Inactivation of yeast hexokinase B by triethyltin bromide.

Triethyltin bromide was found to demonstrate temperature-dependent inactivation of yeast hexokinase B. At temperatures of 20 degrees C or lower, little or no inactivation of the enzyme was detected after 2 h of reaction with 50-300 microM concentrations of the reagent. However, incubation at 25 degrees C or higher resulted in an increased rate and extent of loss of the enzyme activity with increasing incubation temperatures. The Arrhenius plot for the inactivation process showed a sharp break at approximately 30 degrees C, with a heat of activation (delta H*) above this temperature of 55.2 kcal, indicating that a triethyltin-induced conformational change occurred at the elevated temperatures. Sugar substrates provided protection against the inactivating effect by reducing the binding of triethyltin to the enzyme. In the absence of glucose, two sites of different affinity for triethyltin exist in the hexokinase monomer.

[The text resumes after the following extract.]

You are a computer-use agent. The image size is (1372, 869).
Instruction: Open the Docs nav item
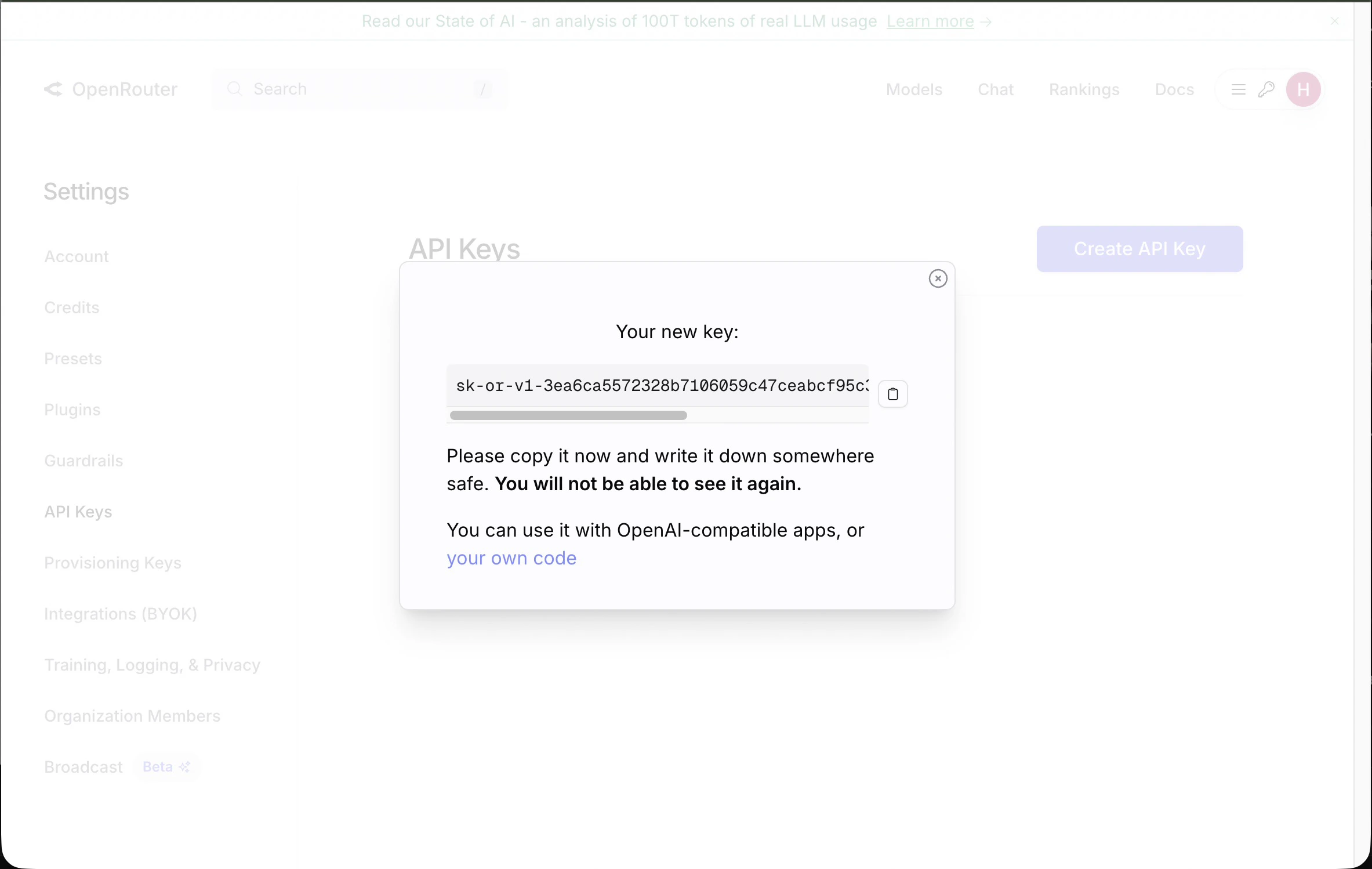(1174, 89)
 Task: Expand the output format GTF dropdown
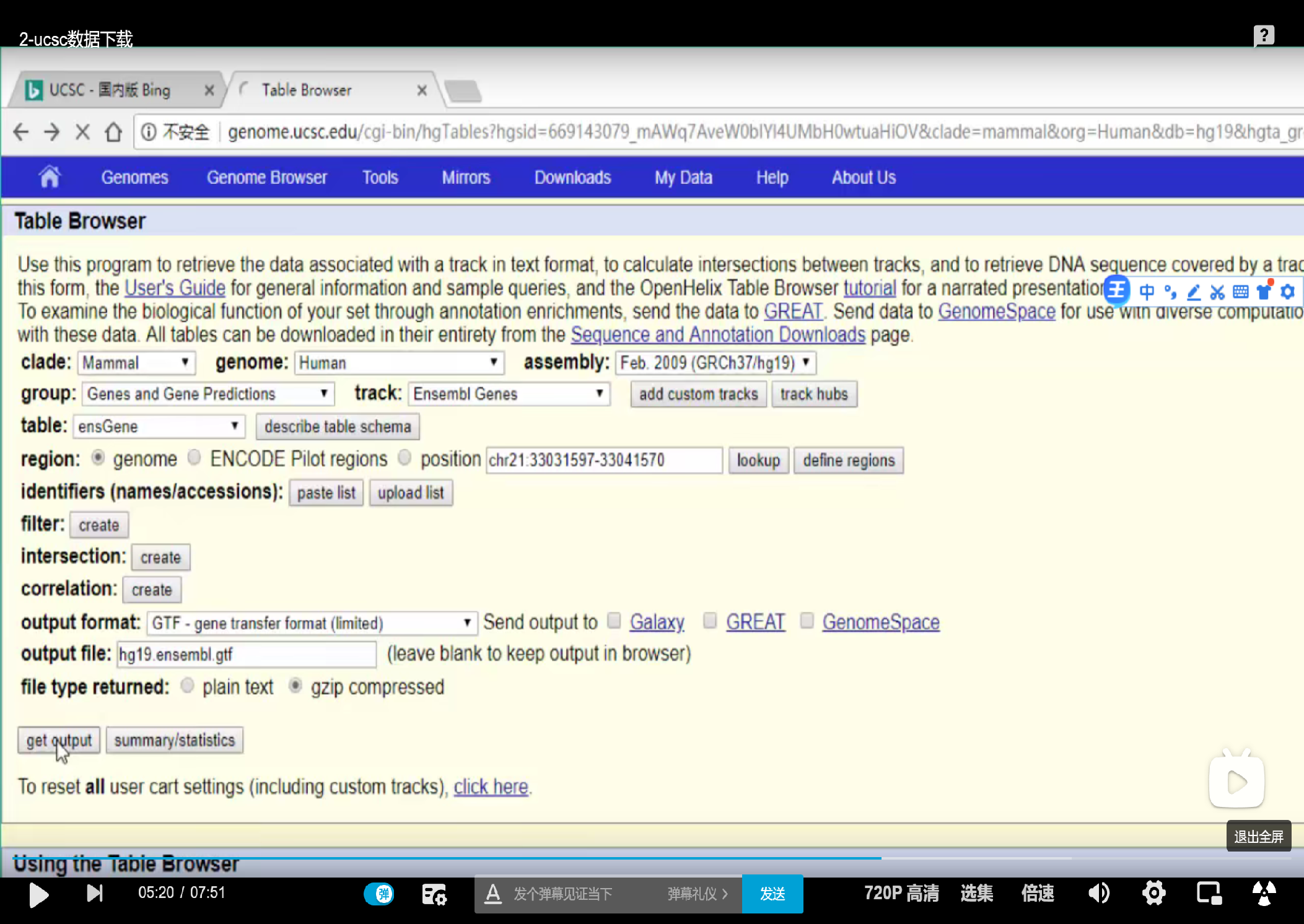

Binding of triethyltin to the enzyme shifted its monomer-dimer equilibrium toward the monomeric form in an early stage of the interaction. Inactivation of the enzyme was associated with a slower subsequent event. Comparative effects of various organotin compounds on the activity of the enzyme indicated that inhibitory potency was associated with increasing hydrophobicity of the alkyl groups attached to the tin.